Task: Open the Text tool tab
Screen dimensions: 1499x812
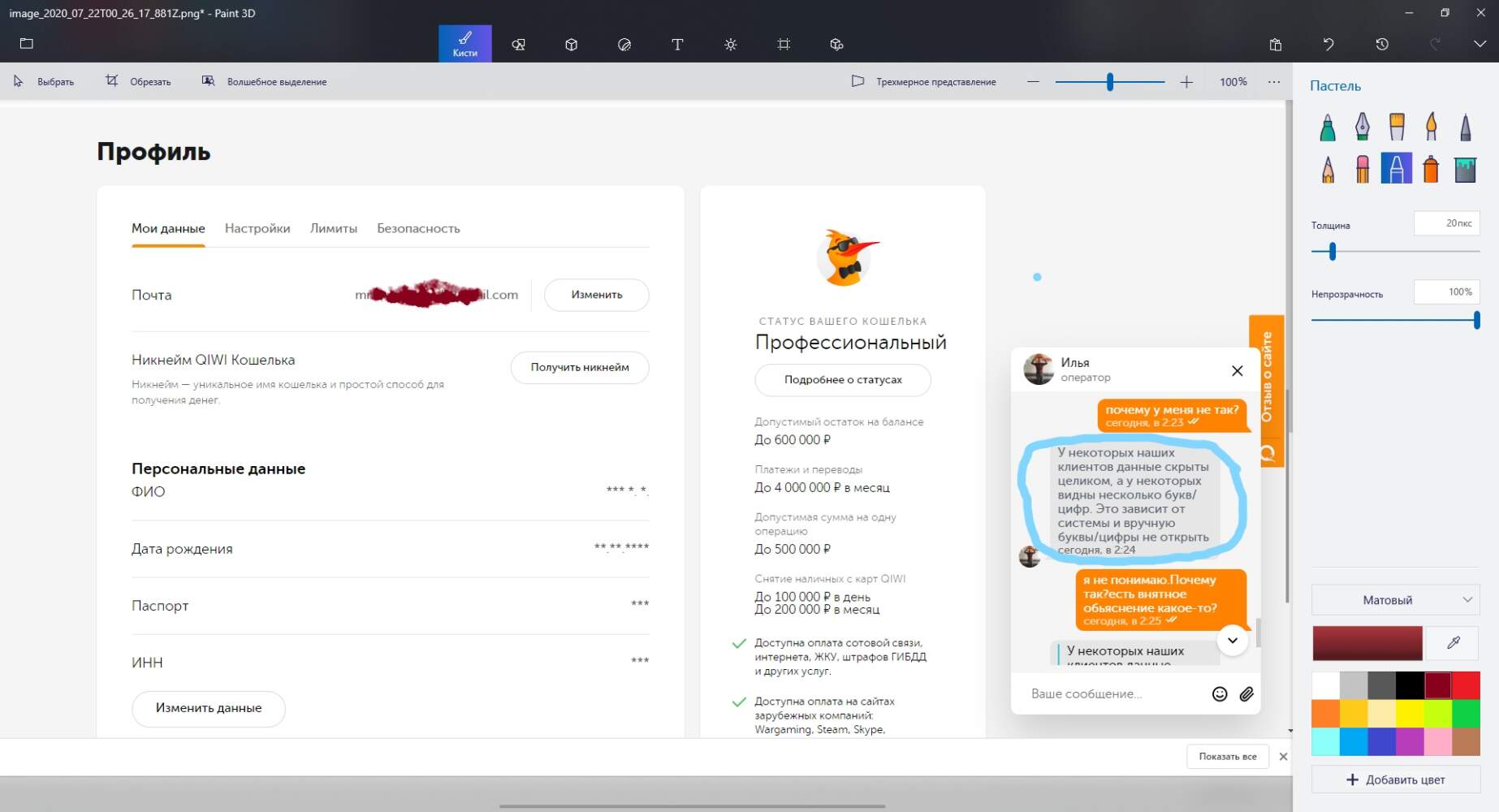Action: point(677,45)
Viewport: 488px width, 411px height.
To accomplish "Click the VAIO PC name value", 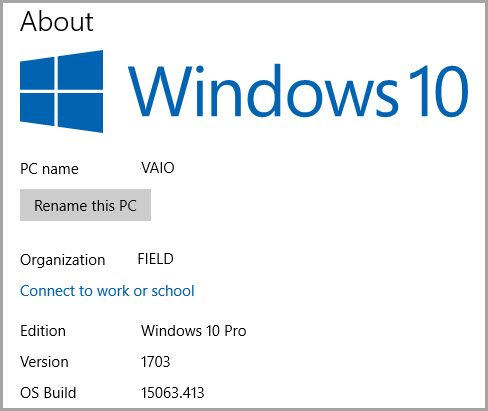I will click(157, 168).
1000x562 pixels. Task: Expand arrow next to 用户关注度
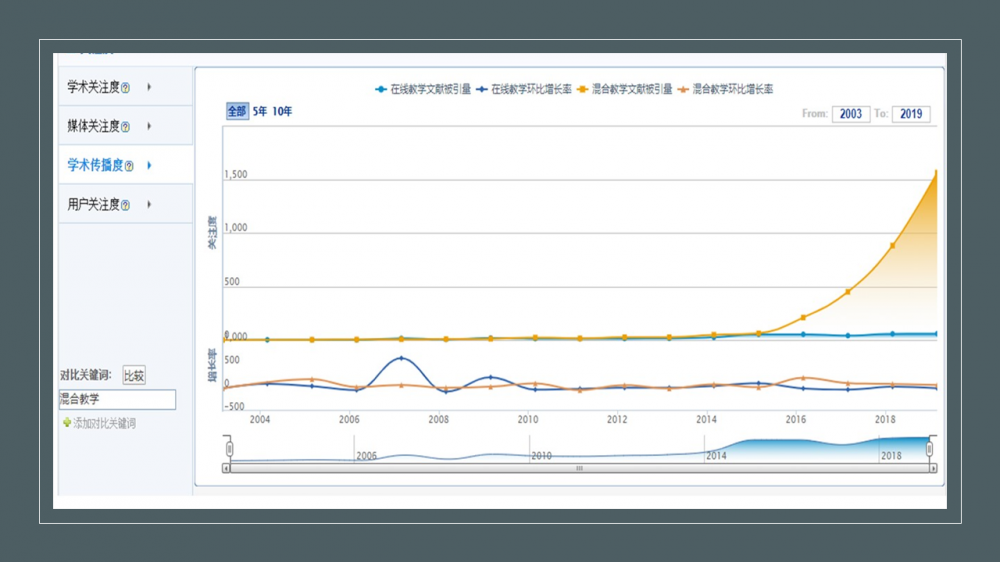pos(149,204)
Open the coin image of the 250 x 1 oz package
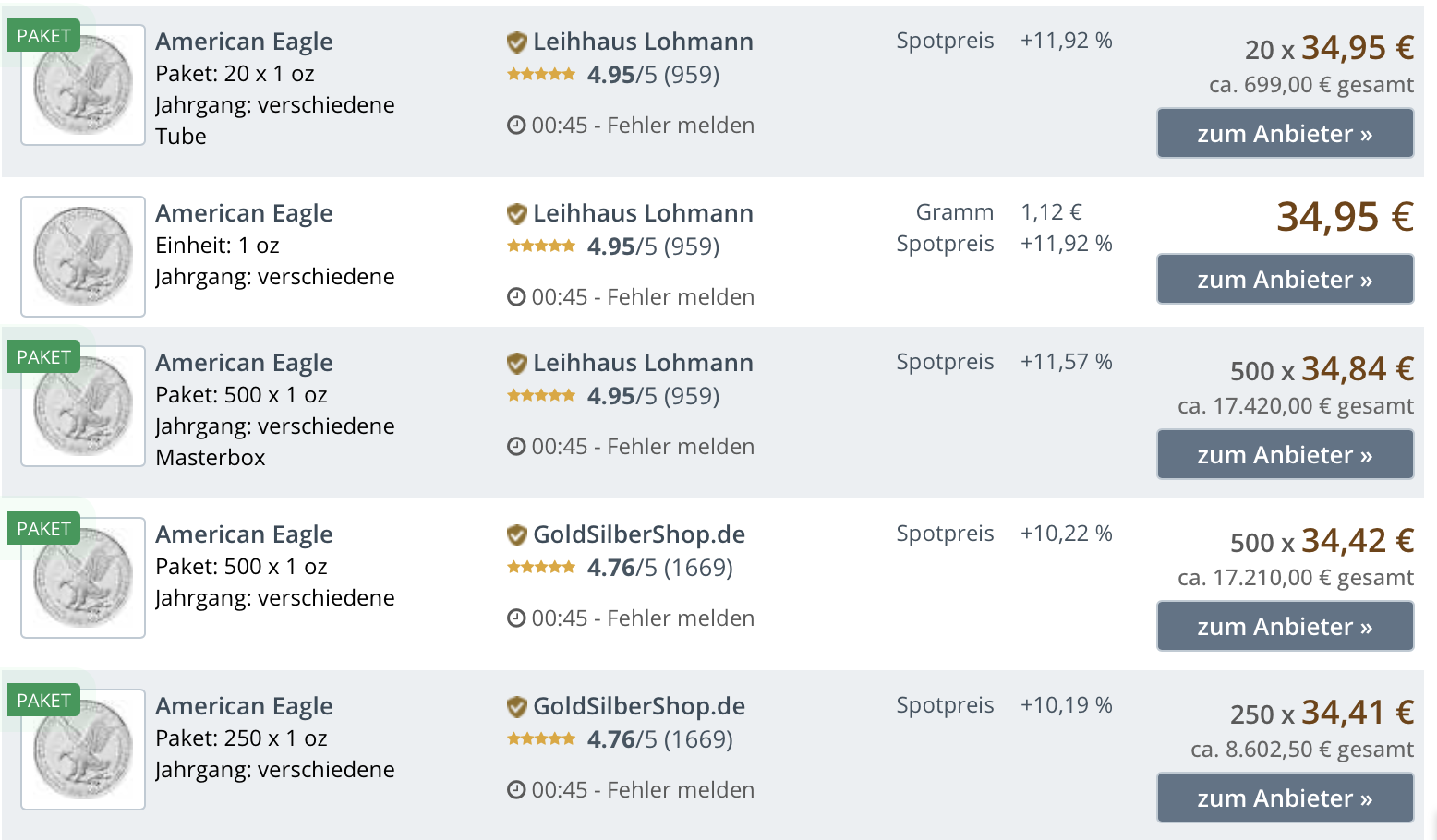 (x=83, y=750)
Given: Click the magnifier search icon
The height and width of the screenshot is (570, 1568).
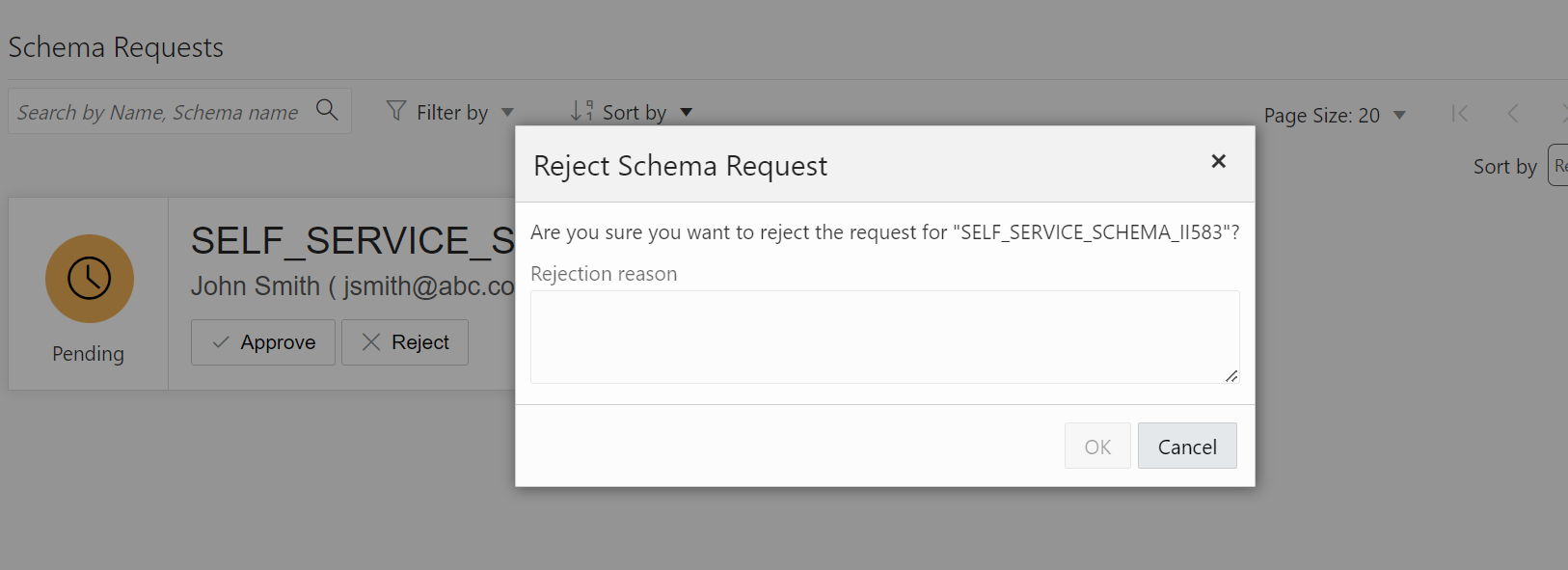Looking at the screenshot, I should (x=328, y=110).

+ + + + +

_Task statement_
State how many lines of the listing above contain the string "height", counting case, and give only the number.

_Exercise result_
2